About the Institute for Translational Sciences
Welcome to the Institute for Translational Sciences (ITS) at UTMB. We are in an exciting phase of growth in translational sciences. The ITS is an indication of the university’s strategic commitment to this new and exciting opportunity, where science and medicine merge. On this site you will find helpful information with resources available for the conduct of translational research, and training opportunities for those who wish to consider careers in translational research.
We are increasingly aware that the optimal approach to translational research involves effective communication. Basic scientists provide clinicians with new tools for use in patients and, in turn, clinicians provide basic scientists with feedback on how these tools work. Similarly, dialog with community representatives identifies new opportunities for translational research and increases its impact; and for this reason the ITS will seek to facilitate communication between basic scientists, clinicians, subjects and the community.

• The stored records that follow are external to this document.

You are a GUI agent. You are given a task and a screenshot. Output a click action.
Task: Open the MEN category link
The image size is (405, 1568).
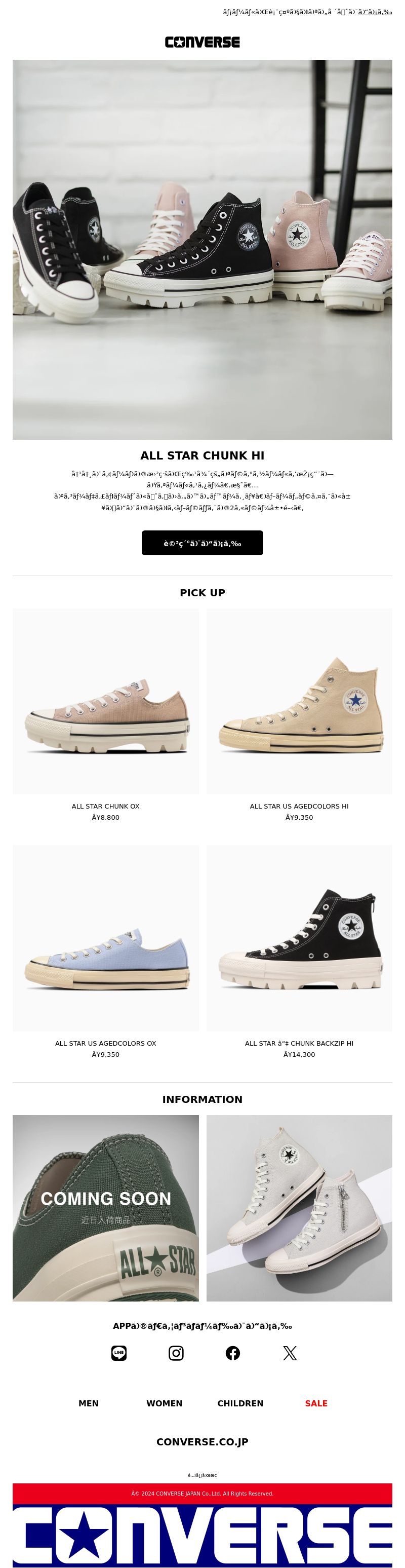(x=89, y=1403)
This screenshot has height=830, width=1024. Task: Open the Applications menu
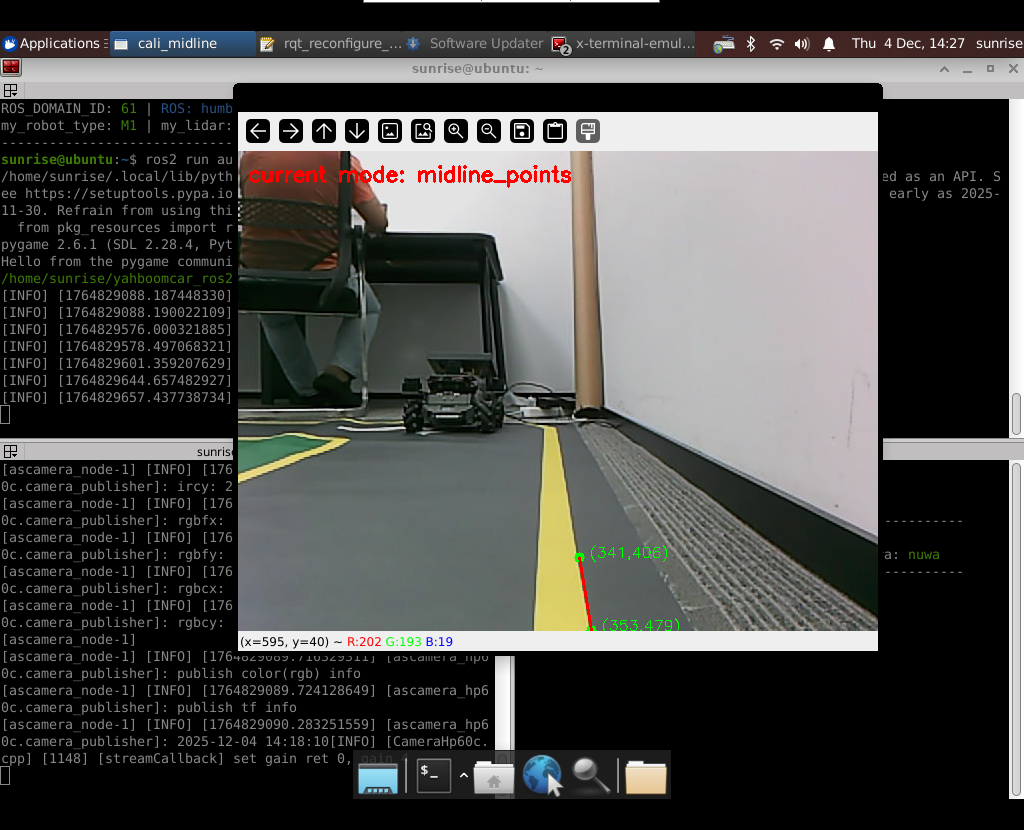(52, 44)
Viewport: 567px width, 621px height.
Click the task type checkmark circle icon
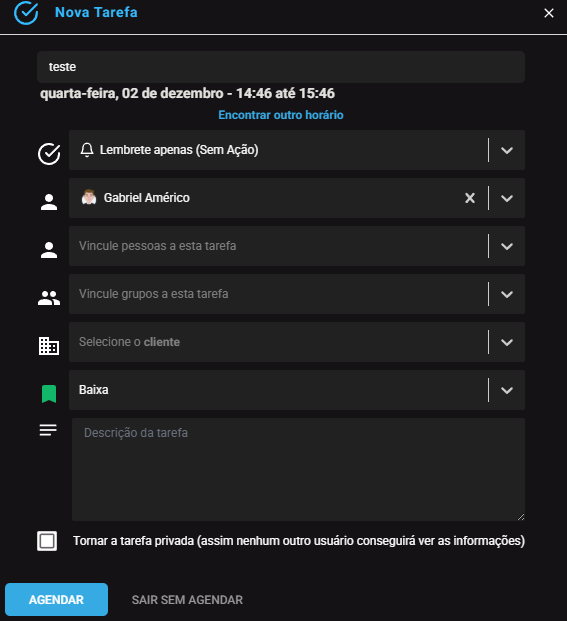49,154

Therefore, the goals of the ITS are to:
To more effectively conduct translational research, the UTMB ITS is guided by four overlying principles:
1. Employ proactive mechanisms in identifying new research opportunities. Our leadership proactively identifies new research opportunities with significant potential, organizes them into functional multidisciplinary translational teams (MTTs), and multiplies their impact by supplying specific key CTSA resources. To date, we have formed 11 MTTs on themes related to a broad spectrum of translational research including burn injuries, severe asthma, chronic hepatitis C infection, aging, obesity/metabolism and pediatric mucosal infections.
2. Prioritize trainee involvement in a team-based culture. Our career development and training programs are intended for trainees at all levels, from predoctoral (medical, graduate and nursing), to postdoctoral, and early-career faculty. Our intent is to integrate new trainees into our MTTs, so that we foster a culture of team-oriented research, providing examples of how productive interdisciplinary teams function and can be rewarded within the framework of an AHC.

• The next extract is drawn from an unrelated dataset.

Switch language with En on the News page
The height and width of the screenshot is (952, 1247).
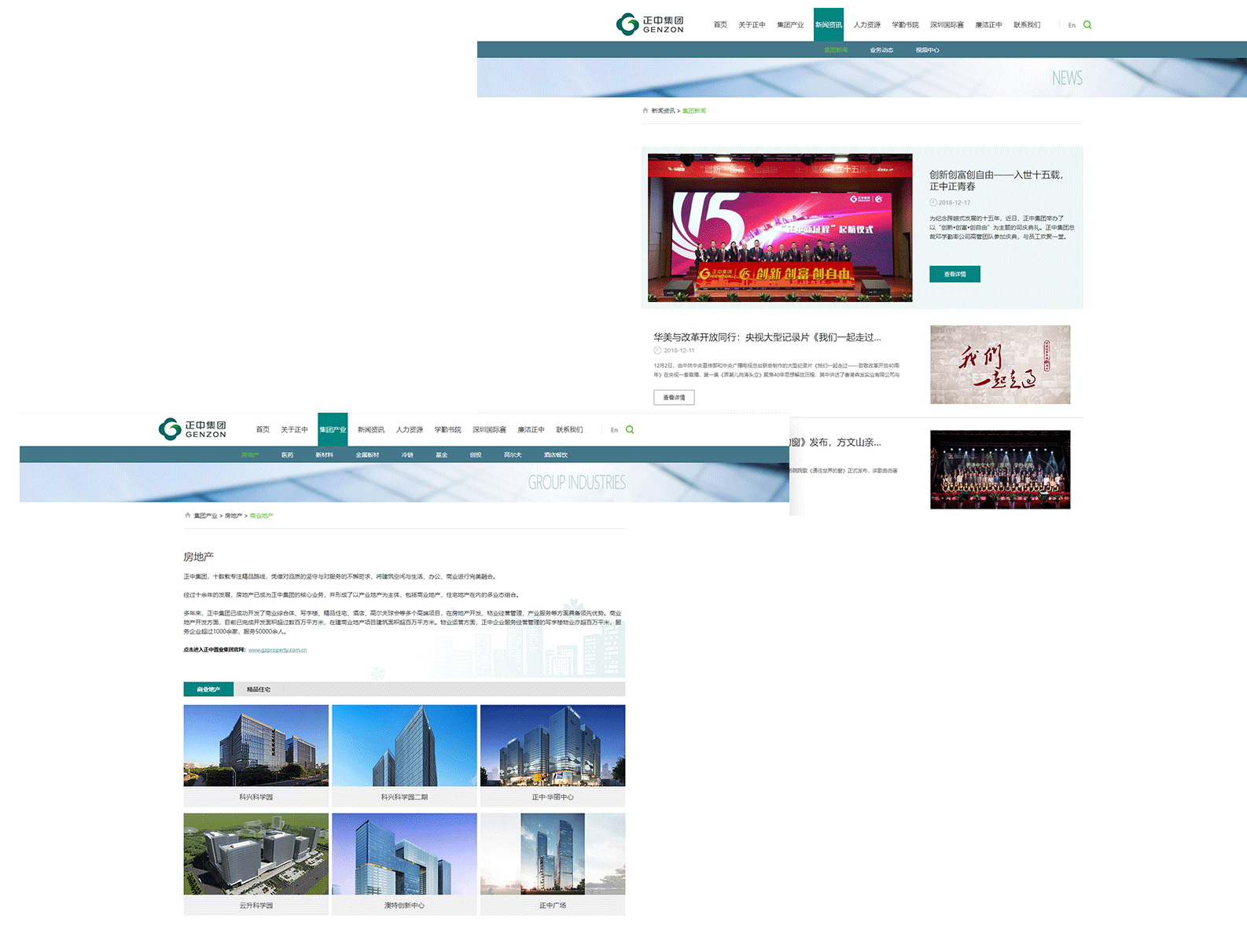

3. Integrate systems biological approaches into translational research. In the postgenomic era, high-throughput tools such as genomics, proteomics, and biomedical informatics provide unique opportunities for translation, including biomarker identification, risk stratification, and multidimensional interrogation of complex biological processes. These present important opportunities to make significant advances in understanding human biological systems and how they are modified in disease. In fact, ITS supported MTTs have successfully identified disease signatures in atopic asthma, otitis media, hepatitis C-induced hepatocellular carcinoma, colorectal cancer, burns injury, addiction, aging, obesity, maternal fetal medicine, women’s reproductive health and cancer support.
4. Participate in the national CTSA consortium. We are currently developing an infrastructure for effective data sharing with other CTSAs. To this end, we have signed a Memorandum of Understanding for a joint UTMB-UTHSC Center in Personalized Health Informatics. This is a joint training and research center in partnership with UT Houston School of Health Information Sciences. This collaboration make us well positioned to participate in the national CTSA consortium.